Problem details -> Each line from the one with "Task: Click the 天眼一下 search button" to the final line of the data must be reproduced exactly, and no other line may appear.

┄┄┄┄┄┄┄┄┄┄┄┄┄┄┄┄┄┄┄┄

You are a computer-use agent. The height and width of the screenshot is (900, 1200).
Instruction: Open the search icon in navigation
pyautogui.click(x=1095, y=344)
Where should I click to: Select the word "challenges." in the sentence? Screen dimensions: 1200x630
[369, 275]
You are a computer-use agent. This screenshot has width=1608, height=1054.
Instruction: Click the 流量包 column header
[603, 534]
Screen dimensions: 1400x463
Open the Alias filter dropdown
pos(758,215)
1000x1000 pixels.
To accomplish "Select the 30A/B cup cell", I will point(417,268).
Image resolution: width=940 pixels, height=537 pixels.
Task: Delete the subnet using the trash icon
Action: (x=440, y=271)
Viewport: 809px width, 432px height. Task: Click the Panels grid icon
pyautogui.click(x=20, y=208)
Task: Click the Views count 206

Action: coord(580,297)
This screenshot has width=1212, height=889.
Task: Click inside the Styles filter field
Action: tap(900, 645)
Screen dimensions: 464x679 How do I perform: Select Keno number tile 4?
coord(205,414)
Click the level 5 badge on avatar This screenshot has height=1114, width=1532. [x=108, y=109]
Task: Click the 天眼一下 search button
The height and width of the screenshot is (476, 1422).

┄┄┄┄┄┄┄┄┄┄┄┄┄┄┄┄┄┄┄┄

Written solution ->
Task: Click the 天眼一下 search button
The height and width of the screenshot is (476, 1422).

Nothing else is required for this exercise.